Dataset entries
>>

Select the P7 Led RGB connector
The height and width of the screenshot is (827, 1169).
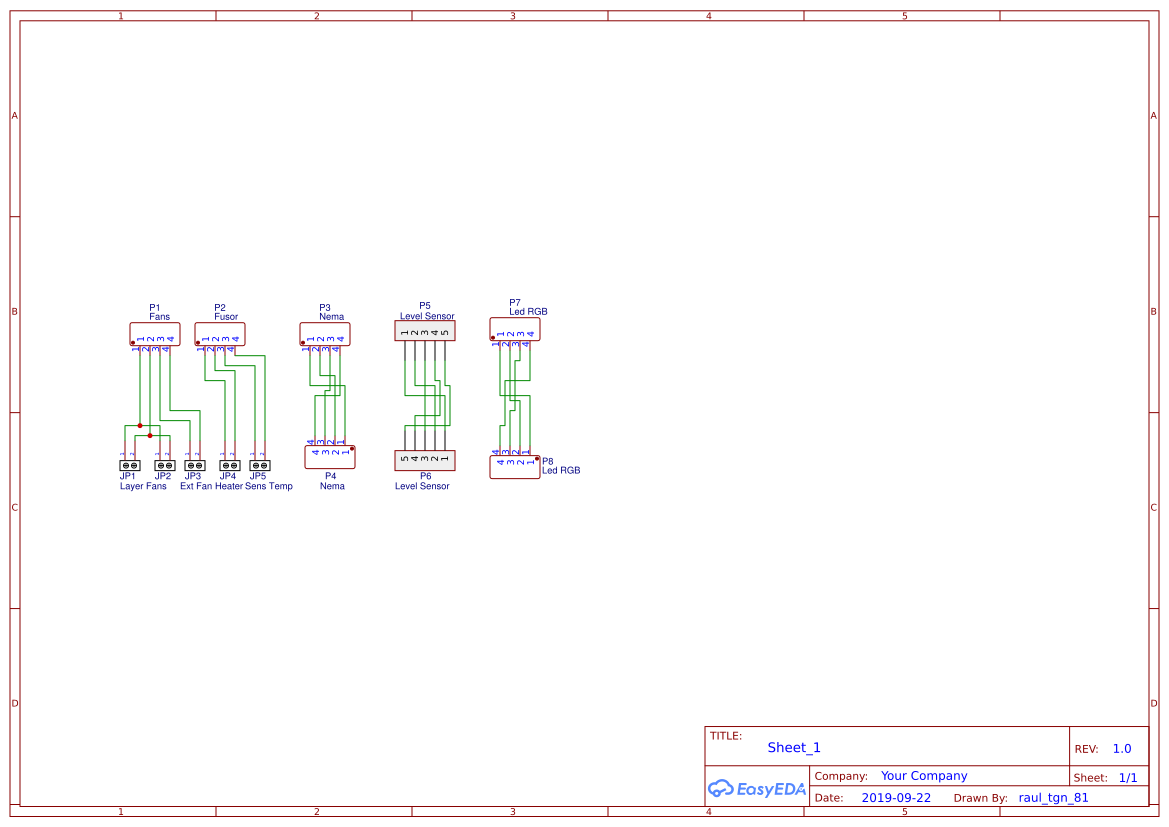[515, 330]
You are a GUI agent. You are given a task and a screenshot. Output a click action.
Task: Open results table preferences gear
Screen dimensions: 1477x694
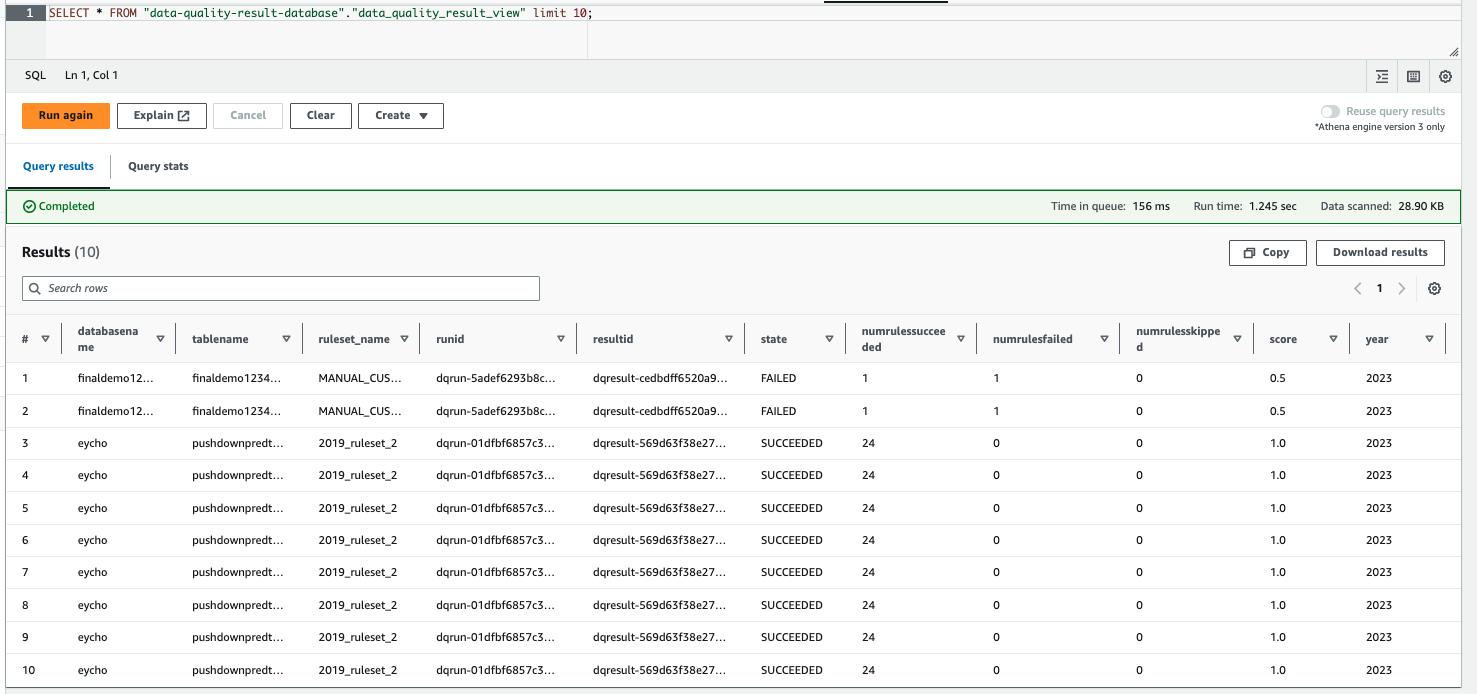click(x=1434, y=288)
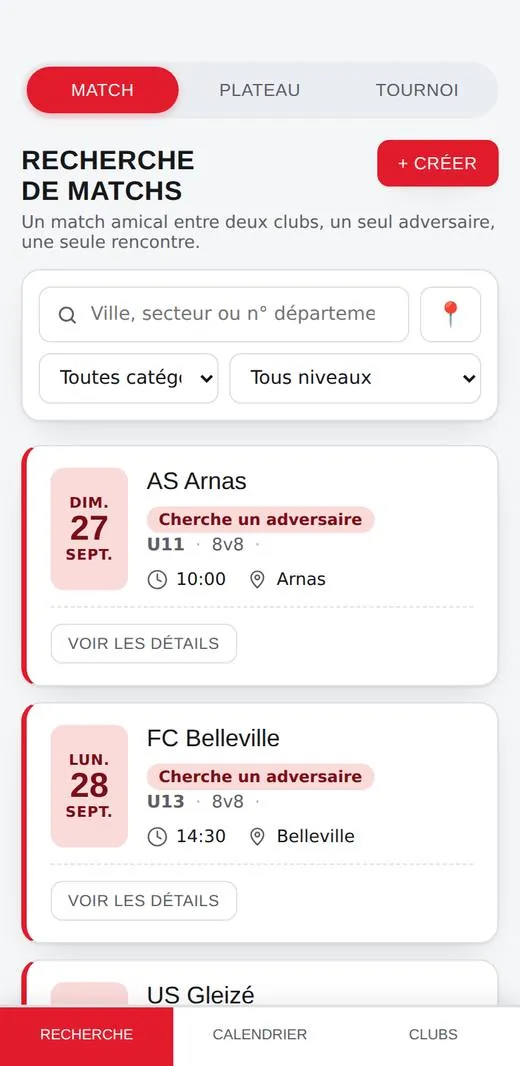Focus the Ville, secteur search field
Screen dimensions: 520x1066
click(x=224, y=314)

<<

#### [Assignment]
Would you return all the data exactly as given, minus the pictures?

#### [Task response]
Select the P7 Led RGB connector
The height and width of the screenshot is (827, 1169).
[515, 330]
You are a GUI agent. You are given a task and a screenshot. Output a click action.
Task: Open results table preferences gear
Screen dimensions: 1477x694
click(x=1434, y=288)
Focus the Ville, secteur search field
Screen dimensions: 520x1066
click(x=224, y=314)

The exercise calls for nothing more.